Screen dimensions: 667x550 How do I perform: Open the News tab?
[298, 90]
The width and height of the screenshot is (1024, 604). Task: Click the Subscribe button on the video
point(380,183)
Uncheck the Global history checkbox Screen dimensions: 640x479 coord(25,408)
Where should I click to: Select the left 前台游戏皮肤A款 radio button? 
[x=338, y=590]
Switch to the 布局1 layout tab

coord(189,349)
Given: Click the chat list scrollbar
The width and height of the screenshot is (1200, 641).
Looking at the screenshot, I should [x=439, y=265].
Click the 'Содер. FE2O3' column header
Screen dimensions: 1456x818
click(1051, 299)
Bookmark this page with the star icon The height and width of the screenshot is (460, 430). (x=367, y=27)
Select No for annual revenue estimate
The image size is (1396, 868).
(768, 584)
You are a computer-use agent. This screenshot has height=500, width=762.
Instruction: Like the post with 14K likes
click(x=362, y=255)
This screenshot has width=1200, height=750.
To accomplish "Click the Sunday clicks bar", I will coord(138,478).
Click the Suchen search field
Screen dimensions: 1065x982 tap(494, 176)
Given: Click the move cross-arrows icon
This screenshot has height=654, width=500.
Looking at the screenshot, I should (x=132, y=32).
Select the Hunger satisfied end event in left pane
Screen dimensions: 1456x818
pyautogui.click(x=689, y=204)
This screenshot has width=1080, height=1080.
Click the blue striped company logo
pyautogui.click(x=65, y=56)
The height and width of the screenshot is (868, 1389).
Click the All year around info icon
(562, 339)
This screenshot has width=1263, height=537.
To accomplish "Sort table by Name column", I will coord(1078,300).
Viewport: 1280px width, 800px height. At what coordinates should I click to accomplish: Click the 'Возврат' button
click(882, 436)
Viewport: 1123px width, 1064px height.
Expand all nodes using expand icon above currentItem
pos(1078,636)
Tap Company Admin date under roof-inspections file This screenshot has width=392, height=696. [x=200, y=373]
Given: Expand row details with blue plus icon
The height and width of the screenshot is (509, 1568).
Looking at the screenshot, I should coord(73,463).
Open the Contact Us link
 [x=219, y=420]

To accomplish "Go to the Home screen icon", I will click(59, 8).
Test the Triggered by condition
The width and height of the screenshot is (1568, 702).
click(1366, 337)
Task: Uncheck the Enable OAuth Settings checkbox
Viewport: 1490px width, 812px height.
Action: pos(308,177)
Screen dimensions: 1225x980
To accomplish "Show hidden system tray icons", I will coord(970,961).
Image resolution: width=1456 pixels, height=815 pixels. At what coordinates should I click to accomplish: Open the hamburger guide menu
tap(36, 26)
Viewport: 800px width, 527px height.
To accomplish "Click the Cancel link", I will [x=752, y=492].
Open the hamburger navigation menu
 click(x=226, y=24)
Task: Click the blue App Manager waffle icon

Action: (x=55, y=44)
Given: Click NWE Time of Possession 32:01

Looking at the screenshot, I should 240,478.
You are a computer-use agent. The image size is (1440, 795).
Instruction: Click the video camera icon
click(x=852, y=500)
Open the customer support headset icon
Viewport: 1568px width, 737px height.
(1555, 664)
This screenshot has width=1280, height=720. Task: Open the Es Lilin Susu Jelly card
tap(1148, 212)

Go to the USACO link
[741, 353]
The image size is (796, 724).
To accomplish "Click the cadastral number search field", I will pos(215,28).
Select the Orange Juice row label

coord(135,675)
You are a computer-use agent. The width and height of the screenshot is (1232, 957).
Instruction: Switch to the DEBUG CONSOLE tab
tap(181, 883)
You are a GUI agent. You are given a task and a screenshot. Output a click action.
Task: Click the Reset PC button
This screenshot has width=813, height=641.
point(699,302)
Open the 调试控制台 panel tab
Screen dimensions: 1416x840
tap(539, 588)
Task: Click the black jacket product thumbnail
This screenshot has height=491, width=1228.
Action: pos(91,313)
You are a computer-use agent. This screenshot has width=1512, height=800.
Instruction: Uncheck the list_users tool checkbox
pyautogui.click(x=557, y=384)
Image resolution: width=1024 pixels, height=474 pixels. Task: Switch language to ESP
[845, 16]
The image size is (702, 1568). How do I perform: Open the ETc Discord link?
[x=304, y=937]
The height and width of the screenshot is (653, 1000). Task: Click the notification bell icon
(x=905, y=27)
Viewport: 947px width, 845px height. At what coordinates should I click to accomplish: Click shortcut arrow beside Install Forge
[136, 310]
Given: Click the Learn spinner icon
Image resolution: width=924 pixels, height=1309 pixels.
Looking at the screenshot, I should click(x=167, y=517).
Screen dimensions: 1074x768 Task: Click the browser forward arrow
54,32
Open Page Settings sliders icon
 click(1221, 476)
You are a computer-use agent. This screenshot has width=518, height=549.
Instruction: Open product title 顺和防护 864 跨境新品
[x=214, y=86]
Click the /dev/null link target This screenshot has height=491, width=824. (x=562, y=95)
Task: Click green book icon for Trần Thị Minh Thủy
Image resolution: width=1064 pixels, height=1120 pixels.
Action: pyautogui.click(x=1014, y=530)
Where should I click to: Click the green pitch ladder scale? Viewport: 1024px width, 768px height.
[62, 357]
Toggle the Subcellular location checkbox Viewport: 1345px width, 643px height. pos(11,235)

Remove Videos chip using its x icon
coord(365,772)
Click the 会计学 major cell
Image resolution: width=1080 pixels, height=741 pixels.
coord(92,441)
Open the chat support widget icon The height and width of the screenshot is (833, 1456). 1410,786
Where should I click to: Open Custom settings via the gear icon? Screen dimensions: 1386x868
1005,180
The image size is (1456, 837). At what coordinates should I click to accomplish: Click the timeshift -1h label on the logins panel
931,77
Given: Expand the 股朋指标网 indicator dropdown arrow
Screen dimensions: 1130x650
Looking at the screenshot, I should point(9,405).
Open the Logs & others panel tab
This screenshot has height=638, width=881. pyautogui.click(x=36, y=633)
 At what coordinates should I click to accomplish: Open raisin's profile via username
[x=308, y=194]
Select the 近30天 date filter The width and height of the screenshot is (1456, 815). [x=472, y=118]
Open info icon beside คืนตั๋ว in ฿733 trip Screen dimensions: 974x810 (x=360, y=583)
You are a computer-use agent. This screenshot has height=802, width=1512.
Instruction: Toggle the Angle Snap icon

Problem to solve: Copy the listing above line for line, with no changes.

Exercise response:
Screen dimensions: 667x550 How do I perform: Open the News tab?
[298, 90]
The width and height of the screenshot is (1024, 604). Task: Click the Subscribe button on the video
point(380,183)
Uncheck the Global history checkbox Screen dimensions: 640x479 coord(25,408)
Where should I click to: Select the left 前台游戏皮肤A款 radio button? 
[x=338, y=590]
Switch to the 布局1 layout tab

coord(189,349)
Given: Click the chat list scrollbar
The width and height of the screenshot is (1200, 641).
Looking at the screenshot, I should [x=439, y=265].
Click the 'Содер. FE2O3' column header
Screen dimensions: 1456x818
click(1051, 299)
Bookmark this page with the star icon The height and width of the screenshot is (460, 430). (x=367, y=27)
Select No for annual revenue estimate
The image size is (1396, 868).
(768, 584)
You are a computer-use agent. This screenshot has height=500, width=762.
Instruction: Like the post with 14K likes
click(x=362, y=255)
This screenshot has width=1200, height=750.
To accomplish "Click the Sunday clicks bar", I will coord(138,478).
Click the Suchen search field
Screen dimensions: 1065x982 tap(494, 176)
Given: Click the move cross-arrows icon
This screenshot has height=654, width=500.
Looking at the screenshot, I should (x=132, y=32).
Select the Hunger satisfied end event in left pane
Screen dimensions: 1456x818
pyautogui.click(x=689, y=204)
This screenshot has width=1080, height=1080.
Click the blue striped company logo
pyautogui.click(x=65, y=56)
The height and width of the screenshot is (868, 1389).
Click the All year around info icon
(562, 339)
This screenshot has width=1263, height=537.
To accomplish "Sort table by Name column", I will coord(1078,300).
Viewport: 1280px width, 800px height. At what coordinates should I click to accomplish: Click the 'Возврат' button
click(882, 436)
Viewport: 1123px width, 1064px height.
Expand all nodes using expand icon above currentItem
pos(1078,636)
Tap Company Admin date under roof-inspections file This screenshot has width=392, height=696. [x=200, y=373]
Given: Expand row details with blue plus icon
The height and width of the screenshot is (509, 1568).
Looking at the screenshot, I should coord(73,463).
Open the Contact Us link
 [x=219, y=420]

To accomplish "Go to the Home screen icon", I will click(59, 8).
Test the Triggered by condition
The width and height of the screenshot is (1568, 702).
click(1366, 337)
Task: Uncheck the Enable OAuth Settings checkbox
Viewport: 1490px width, 812px height.
Action: pos(308,177)
Screen dimensions: 1225x980
To accomplish "Show hidden system tray icons", I will coord(970,961).
Image resolution: width=1456 pixels, height=815 pixels. At what coordinates should I click to accomplish: Open the hamburger guide menu
tap(36, 26)
Viewport: 800px width, 527px height.
To accomplish "Click the Cancel link", I will [x=752, y=492].
Open the hamburger navigation menu
 click(x=226, y=24)
Task: Click the blue App Manager waffle icon

Action: (x=55, y=44)
Given: Click NWE Time of Possession 32:01

Looking at the screenshot, I should 240,478.
You are a computer-use agent. The image size is (1440, 795).
Instruction: Click the video camera icon
click(x=852, y=500)
Open the customer support headset icon
Viewport: 1568px width, 737px height.
(1555, 664)
This screenshot has width=1280, height=720. Task: Open the Es Lilin Susu Jelly card
tap(1148, 212)

Go to the USACO link
[741, 353]
The image size is (796, 724).
To accomplish "Click the cadastral number search field", I will pos(215,28).
Select the Orange Juice row label

coord(135,675)
You are a computer-use agent. The width and height of the screenshot is (1232, 957).
Instruction: Switch to the DEBUG CONSOLE tab
tap(181, 883)
You are a GUI agent. You are given a task and a screenshot. Output a click action.
Task: Click the Reset PC button
This screenshot has width=813, height=641.
point(699,302)
Open the 调试控制台 panel tab
Screen dimensions: 1416x840
tap(539, 588)
Task: Click the black jacket product thumbnail
This screenshot has height=491, width=1228.
Action: pos(91,313)
You are a computer-use agent. This screenshot has width=1512, height=800.
Instruction: Uncheck the list_users tool checkbox
pyautogui.click(x=557, y=384)
Image resolution: width=1024 pixels, height=474 pixels. Task: Switch language to ESP
[845, 16]
The image size is (702, 1568). How do I perform: Open the ETc Discord link?
[x=304, y=937]
The height and width of the screenshot is (653, 1000). Task: Click the notification bell icon
(x=905, y=27)
Viewport: 947px width, 845px height. At what coordinates should I click to accomplish: Click shortcut arrow beside Install Forge
[136, 310]
Given: Click the Learn spinner icon
Image resolution: width=924 pixels, height=1309 pixels.
Looking at the screenshot, I should click(x=167, y=517).
Screen dimensions: 1074x768 Task: Click the browser forward arrow
54,32
Open Page Settings sliders icon
 click(1221, 476)
You are a computer-use agent. This screenshot has width=518, height=549.
Instruction: Open product title 顺和防护 864 跨境新品
[x=214, y=86]
Click the /dev/null link target This screenshot has height=491, width=824. (x=562, y=95)
Task: Click green book icon for Trần Thị Minh Thủy
Image resolution: width=1064 pixels, height=1120 pixels.
Action: pyautogui.click(x=1014, y=530)
Where should I click to: Click the green pitch ladder scale? Viewport: 1024px width, 768px height.
[62, 357]
Toggle the Subcellular location checkbox Viewport: 1345px width, 643px height. pos(11,235)

Remove Videos chip using its x icon
coord(365,772)
Click the 会计学 major cell
Image resolution: width=1080 pixels, height=741 pixels.
coord(92,441)
Open the chat support widget icon The height and width of the screenshot is (833, 1456). 1410,786
Where should I click to: Open Custom settings via the gear icon? Screen dimensions: 1386x868
1005,180
The image size is (1456, 837). At what coordinates should I click to accomplish: Click the timeshift -1h label on the logins panel
931,77
Given: Expand the 股朋指标网 indicator dropdown arrow
Screen dimensions: 1130x650
Looking at the screenshot, I should point(9,405).
Open the Logs & others panel tab
This screenshot has height=638, width=881. pyautogui.click(x=36, y=633)
 At what coordinates should I click to accomplish: Open raisin's profile via username
[x=308, y=194]
Select the 近30天 date filter The width and height of the screenshot is (1456, 815). [x=472, y=118]
Open info icon beside คืนตั๋ว in ฿733 trip Screen dimensions: 974x810 (x=360, y=583)
You are a computer-use agent. This screenshot has height=802, width=1512.
Instruction: Toggle the Angle Snap icon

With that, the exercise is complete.